### Excerpted records
○ ○ ○
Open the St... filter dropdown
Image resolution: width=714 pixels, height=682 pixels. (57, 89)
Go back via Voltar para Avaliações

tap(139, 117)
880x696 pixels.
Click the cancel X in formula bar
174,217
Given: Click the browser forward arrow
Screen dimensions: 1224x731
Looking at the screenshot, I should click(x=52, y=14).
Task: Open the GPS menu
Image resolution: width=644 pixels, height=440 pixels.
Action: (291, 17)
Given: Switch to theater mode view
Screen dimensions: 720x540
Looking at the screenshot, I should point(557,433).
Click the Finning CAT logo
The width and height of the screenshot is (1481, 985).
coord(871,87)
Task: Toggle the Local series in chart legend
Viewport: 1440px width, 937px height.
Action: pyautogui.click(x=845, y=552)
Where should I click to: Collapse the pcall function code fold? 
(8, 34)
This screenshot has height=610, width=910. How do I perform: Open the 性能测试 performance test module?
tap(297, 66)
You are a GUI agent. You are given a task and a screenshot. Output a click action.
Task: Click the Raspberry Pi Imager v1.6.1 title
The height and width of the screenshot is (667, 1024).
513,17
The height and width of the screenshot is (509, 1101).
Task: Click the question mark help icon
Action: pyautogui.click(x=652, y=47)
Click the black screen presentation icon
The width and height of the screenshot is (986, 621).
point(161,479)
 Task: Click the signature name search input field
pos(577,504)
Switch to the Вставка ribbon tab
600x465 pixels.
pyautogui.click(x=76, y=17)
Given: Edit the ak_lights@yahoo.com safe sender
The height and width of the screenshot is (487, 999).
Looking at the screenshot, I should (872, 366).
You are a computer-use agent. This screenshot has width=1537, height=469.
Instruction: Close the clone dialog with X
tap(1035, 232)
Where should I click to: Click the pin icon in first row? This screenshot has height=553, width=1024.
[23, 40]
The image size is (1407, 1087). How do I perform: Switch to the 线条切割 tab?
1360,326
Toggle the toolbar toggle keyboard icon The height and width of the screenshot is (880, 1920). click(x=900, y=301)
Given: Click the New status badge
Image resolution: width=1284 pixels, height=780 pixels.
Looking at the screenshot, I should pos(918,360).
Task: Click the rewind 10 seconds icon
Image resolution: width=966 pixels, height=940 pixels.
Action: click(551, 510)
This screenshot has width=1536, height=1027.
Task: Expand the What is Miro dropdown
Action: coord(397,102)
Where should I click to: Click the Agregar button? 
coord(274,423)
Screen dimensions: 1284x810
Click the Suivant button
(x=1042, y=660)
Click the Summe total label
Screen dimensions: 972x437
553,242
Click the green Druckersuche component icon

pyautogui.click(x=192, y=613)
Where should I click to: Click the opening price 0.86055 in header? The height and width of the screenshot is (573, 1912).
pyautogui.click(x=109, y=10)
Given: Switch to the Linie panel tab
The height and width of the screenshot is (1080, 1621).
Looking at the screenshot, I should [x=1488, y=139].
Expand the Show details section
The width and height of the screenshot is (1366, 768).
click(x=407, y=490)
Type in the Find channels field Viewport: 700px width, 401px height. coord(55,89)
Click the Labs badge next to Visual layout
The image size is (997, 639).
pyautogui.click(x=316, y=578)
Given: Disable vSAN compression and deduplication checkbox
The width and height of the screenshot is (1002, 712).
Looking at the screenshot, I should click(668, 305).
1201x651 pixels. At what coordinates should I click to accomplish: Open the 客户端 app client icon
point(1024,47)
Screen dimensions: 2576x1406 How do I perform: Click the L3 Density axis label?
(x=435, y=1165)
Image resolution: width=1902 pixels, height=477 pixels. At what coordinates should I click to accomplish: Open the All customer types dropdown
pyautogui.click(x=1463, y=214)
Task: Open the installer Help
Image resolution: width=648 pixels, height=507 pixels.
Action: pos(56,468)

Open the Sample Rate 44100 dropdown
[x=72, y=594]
○ ○ ○
### Task prompt
Return, unchanged, each line from the line containing "Image resolution: width=1902" through the last line of the material.

### Response
Image resolution: width=1902 pixels, height=477 pixels. At what coordinates should I click to accomplish: Open the All customer types dropdown
pyautogui.click(x=1463, y=214)
Task: Open the installer Help
Image resolution: width=648 pixels, height=507 pixels.
Action: pos(56,468)

Open the Sample Rate 44100 dropdown
[x=72, y=594]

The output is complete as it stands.